• [Activity] Count the lines below that contain the word "computer" and give only that number.

+++ Recorded information

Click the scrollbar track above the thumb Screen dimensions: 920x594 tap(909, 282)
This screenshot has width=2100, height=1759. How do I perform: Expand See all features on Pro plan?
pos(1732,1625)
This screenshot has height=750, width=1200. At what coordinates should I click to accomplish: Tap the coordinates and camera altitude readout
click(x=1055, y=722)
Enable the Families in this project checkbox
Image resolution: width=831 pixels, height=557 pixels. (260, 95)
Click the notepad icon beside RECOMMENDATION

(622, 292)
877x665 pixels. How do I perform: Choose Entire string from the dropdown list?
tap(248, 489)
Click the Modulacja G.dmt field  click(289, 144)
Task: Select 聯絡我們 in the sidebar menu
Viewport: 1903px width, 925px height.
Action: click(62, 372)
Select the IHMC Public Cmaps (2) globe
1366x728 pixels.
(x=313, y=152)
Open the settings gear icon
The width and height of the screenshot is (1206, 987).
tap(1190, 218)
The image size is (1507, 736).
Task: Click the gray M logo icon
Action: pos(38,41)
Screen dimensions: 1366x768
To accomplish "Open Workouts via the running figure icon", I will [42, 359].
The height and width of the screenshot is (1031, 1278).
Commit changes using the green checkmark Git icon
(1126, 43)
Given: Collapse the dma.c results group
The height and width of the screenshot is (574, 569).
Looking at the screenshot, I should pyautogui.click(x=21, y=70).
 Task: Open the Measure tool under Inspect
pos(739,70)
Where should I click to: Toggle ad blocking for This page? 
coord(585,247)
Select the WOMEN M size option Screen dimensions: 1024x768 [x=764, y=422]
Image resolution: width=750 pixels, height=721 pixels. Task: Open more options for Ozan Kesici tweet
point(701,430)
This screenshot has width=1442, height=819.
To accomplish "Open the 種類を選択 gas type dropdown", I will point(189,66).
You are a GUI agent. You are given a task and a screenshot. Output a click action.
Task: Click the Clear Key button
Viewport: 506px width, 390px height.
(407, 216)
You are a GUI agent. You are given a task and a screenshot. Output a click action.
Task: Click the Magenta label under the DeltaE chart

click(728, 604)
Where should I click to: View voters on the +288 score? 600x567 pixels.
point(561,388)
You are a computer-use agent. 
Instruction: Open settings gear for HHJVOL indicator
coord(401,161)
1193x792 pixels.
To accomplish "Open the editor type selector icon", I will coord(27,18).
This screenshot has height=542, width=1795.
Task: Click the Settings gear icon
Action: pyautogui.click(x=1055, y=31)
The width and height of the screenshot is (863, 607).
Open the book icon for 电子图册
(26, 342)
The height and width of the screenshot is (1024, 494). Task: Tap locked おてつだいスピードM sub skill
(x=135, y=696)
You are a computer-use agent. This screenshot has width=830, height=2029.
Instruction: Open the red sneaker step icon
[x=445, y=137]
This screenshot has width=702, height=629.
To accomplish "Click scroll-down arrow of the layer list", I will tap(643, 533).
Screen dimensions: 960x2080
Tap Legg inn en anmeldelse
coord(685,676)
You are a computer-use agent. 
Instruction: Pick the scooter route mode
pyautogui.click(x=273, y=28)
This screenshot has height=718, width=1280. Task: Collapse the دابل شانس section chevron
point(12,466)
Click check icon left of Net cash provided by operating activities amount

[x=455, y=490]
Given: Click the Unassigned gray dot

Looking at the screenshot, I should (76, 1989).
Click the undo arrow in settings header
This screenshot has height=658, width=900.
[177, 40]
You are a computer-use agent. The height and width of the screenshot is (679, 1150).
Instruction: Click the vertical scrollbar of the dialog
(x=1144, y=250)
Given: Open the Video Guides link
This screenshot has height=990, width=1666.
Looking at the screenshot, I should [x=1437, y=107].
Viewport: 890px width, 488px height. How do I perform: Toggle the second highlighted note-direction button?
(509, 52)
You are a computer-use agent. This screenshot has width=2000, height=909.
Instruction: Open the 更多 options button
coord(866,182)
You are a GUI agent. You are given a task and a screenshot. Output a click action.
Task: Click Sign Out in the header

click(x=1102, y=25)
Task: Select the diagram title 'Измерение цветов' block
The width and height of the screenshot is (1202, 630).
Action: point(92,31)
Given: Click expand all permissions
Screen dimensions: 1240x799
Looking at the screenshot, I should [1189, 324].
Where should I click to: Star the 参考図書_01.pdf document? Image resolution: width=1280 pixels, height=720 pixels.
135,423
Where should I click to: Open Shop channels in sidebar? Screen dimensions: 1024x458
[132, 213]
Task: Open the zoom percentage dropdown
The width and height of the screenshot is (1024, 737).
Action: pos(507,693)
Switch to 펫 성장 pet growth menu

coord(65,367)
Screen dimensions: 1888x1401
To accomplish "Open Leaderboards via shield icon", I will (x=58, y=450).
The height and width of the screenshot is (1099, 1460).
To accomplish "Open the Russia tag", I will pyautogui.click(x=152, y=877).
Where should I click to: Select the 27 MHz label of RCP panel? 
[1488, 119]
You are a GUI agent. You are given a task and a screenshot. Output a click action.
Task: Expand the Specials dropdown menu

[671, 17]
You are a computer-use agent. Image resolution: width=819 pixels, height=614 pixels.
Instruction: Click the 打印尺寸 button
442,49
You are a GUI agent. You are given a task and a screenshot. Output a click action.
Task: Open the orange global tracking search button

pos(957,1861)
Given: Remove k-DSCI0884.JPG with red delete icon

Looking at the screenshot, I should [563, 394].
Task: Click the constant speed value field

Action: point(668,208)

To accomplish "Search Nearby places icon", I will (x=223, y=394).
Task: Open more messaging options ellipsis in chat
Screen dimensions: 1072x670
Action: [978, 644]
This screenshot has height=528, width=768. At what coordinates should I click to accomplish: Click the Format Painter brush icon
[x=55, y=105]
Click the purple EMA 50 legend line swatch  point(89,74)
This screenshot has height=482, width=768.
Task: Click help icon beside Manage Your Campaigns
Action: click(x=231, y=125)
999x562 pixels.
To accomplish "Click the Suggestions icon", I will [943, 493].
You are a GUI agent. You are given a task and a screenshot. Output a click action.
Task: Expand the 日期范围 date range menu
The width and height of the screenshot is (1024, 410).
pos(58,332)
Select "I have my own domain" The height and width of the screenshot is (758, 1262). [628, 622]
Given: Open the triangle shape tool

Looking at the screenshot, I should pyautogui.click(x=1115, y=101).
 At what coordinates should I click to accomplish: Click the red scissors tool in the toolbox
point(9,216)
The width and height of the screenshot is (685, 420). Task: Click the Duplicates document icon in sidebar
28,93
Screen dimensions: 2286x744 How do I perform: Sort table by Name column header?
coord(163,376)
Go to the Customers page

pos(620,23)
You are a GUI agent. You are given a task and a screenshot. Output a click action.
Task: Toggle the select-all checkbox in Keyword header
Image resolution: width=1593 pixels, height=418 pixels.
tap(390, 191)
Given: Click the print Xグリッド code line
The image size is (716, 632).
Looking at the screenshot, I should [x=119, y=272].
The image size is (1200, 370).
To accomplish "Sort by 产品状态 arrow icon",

++++++

• [Your solution] 6